## The problem
Rewrite the lines of the data starting at the line containing "Image resolution: width=617" and ending at the line containing "Action: (1129, 686)" as a numbered list, leaving out any blank lines.

## Items listed in a dataset
'''

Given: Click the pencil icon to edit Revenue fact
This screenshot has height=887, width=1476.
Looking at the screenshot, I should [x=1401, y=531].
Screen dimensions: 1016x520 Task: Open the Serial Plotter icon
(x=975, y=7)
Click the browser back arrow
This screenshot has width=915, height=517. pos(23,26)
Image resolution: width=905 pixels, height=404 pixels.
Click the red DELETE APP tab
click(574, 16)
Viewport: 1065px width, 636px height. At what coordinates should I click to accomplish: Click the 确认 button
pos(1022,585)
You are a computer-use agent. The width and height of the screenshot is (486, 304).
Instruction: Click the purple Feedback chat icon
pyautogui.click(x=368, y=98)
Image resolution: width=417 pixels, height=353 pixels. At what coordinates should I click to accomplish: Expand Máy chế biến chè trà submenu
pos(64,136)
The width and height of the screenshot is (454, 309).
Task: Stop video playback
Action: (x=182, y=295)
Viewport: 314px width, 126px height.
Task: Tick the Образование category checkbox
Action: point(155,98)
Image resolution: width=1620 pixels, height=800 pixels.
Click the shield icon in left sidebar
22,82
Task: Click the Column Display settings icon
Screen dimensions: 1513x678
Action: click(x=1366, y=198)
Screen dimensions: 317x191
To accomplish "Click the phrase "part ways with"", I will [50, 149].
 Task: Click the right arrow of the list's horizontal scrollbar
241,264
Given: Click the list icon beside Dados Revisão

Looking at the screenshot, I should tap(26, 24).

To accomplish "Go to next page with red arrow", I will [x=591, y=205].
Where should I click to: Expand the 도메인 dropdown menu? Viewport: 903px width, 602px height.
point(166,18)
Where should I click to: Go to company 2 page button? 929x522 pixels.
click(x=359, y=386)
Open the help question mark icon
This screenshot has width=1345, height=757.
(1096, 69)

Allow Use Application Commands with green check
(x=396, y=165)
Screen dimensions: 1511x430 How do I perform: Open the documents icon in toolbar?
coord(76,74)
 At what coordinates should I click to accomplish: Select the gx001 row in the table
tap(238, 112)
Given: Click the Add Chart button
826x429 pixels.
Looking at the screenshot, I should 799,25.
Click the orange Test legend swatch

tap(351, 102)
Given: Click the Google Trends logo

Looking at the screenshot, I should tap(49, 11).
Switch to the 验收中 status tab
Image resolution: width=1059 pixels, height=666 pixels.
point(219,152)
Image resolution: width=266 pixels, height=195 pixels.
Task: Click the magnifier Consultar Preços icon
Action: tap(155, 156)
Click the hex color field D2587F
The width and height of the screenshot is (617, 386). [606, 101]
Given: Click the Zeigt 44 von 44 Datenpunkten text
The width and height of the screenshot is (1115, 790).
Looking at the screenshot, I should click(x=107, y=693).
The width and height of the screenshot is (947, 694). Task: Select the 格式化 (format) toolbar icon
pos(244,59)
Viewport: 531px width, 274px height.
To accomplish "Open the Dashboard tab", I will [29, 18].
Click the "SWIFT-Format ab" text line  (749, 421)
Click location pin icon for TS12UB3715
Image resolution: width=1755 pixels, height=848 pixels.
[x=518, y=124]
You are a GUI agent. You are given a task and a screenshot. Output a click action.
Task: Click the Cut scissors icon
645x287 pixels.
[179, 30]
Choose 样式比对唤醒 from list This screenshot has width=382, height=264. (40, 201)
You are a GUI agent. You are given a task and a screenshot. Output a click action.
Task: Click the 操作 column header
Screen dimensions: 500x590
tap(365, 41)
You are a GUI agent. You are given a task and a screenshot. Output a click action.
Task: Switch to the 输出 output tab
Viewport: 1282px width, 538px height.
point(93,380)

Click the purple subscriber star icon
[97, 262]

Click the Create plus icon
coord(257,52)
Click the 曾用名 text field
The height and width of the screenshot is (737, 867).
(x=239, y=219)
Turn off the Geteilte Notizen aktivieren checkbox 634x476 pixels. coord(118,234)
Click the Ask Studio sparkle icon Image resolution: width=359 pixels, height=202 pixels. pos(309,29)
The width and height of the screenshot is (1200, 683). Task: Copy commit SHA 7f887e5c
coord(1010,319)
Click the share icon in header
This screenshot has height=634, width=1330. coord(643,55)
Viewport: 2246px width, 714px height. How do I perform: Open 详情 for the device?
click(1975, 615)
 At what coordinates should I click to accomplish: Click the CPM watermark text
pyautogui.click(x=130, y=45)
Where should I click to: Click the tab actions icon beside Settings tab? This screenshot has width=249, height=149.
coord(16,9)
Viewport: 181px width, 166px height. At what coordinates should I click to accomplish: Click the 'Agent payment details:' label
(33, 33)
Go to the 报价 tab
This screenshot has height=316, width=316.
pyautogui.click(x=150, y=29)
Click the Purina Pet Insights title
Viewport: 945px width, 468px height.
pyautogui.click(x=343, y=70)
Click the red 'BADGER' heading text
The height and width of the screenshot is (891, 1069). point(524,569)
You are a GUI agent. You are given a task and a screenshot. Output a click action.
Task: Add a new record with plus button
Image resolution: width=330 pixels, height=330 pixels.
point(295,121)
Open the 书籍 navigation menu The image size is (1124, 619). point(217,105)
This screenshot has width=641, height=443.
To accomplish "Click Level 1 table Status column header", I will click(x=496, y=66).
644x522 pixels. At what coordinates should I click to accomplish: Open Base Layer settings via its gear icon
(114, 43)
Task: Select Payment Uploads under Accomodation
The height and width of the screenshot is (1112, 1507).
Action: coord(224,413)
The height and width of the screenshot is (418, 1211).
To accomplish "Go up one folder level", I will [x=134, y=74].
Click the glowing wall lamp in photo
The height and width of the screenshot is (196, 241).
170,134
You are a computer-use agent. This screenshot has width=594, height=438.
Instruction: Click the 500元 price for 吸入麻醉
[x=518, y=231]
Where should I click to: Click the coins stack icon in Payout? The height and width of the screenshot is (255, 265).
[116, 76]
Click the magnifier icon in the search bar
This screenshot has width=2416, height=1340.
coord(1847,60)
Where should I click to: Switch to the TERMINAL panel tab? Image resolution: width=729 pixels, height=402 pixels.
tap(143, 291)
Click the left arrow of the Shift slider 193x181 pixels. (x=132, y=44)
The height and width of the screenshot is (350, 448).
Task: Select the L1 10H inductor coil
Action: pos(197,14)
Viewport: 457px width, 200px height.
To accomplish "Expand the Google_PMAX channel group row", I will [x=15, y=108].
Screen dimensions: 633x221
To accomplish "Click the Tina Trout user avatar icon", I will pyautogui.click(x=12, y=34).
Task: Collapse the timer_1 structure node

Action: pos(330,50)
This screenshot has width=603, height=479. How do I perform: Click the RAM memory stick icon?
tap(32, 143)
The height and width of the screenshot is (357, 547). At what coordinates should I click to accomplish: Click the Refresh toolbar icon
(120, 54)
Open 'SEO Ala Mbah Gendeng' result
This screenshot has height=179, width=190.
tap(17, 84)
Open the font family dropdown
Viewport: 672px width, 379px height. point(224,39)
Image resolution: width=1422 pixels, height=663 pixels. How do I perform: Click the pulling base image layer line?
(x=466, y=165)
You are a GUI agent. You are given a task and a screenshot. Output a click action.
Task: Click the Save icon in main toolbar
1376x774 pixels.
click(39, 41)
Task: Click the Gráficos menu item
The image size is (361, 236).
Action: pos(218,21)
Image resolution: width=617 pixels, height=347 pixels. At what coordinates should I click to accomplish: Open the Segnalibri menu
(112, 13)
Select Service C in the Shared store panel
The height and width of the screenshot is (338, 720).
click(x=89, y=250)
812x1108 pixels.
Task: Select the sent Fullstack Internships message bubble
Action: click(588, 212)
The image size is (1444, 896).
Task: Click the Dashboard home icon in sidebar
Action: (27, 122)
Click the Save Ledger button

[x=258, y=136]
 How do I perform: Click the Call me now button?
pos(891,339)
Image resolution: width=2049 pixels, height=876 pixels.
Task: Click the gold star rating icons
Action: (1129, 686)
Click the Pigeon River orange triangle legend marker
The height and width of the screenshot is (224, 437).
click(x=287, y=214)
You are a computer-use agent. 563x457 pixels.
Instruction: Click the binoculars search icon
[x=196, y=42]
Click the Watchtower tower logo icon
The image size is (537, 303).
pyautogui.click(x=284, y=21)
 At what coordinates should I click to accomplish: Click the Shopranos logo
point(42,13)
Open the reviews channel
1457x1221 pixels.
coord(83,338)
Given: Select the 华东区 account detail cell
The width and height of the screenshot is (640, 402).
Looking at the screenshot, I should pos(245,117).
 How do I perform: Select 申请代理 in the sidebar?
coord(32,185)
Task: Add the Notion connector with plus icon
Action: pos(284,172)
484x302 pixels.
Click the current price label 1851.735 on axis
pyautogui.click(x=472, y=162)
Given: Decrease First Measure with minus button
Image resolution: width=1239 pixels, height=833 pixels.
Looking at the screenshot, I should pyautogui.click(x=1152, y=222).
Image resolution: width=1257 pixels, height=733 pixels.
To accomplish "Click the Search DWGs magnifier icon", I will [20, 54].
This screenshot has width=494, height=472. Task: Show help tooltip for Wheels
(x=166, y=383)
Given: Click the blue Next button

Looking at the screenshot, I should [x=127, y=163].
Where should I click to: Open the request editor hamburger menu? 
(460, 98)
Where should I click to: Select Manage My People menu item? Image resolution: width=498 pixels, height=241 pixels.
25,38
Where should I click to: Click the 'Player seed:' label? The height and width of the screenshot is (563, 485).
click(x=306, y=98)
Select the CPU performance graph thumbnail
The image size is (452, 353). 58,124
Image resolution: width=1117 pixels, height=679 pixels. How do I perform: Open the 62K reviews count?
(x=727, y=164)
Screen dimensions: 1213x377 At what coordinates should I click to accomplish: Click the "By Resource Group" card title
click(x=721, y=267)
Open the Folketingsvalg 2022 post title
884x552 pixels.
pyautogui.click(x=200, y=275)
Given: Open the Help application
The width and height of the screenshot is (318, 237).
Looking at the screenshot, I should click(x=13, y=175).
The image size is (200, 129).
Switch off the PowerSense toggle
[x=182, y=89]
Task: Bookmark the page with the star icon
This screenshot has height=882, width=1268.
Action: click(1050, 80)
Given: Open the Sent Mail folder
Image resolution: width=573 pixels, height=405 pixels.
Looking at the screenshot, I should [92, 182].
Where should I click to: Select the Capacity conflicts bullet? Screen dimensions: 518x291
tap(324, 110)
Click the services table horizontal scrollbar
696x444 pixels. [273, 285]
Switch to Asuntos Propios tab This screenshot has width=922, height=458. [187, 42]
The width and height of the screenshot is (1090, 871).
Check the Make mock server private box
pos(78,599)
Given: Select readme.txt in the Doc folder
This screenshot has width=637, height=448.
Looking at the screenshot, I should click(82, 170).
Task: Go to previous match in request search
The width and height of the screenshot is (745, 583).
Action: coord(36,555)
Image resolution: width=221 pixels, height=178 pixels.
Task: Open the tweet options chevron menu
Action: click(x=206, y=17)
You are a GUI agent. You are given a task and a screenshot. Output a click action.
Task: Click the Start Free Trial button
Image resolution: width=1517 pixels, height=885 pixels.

'''

## Reply
1. Image resolution: width=617 pixels, height=347 pixels. At what coordinates should I click to accomplish: Open the Segnalibri menu
2. (112, 13)
3. Select Service C in the Shared store panel
4. The height and width of the screenshot is (338, 720).
5. click(x=89, y=250)
6. 812x1108 pixels.
7. Task: Select the sent Fullstack Internships message bubble
8. Action: click(588, 212)
9. The image size is (1444, 896).
10. Task: Click the Dashboard home icon in sidebar
11. Action: (27, 122)
12. Click the Save Ledger button
13. [x=258, y=136]
14.  How do I perform: Click the Call me now button?
15. pos(891,339)
16. Image resolution: width=2049 pixels, height=876 pixels.
17. Task: Click the gold star rating icons
18. Action: (1129, 686)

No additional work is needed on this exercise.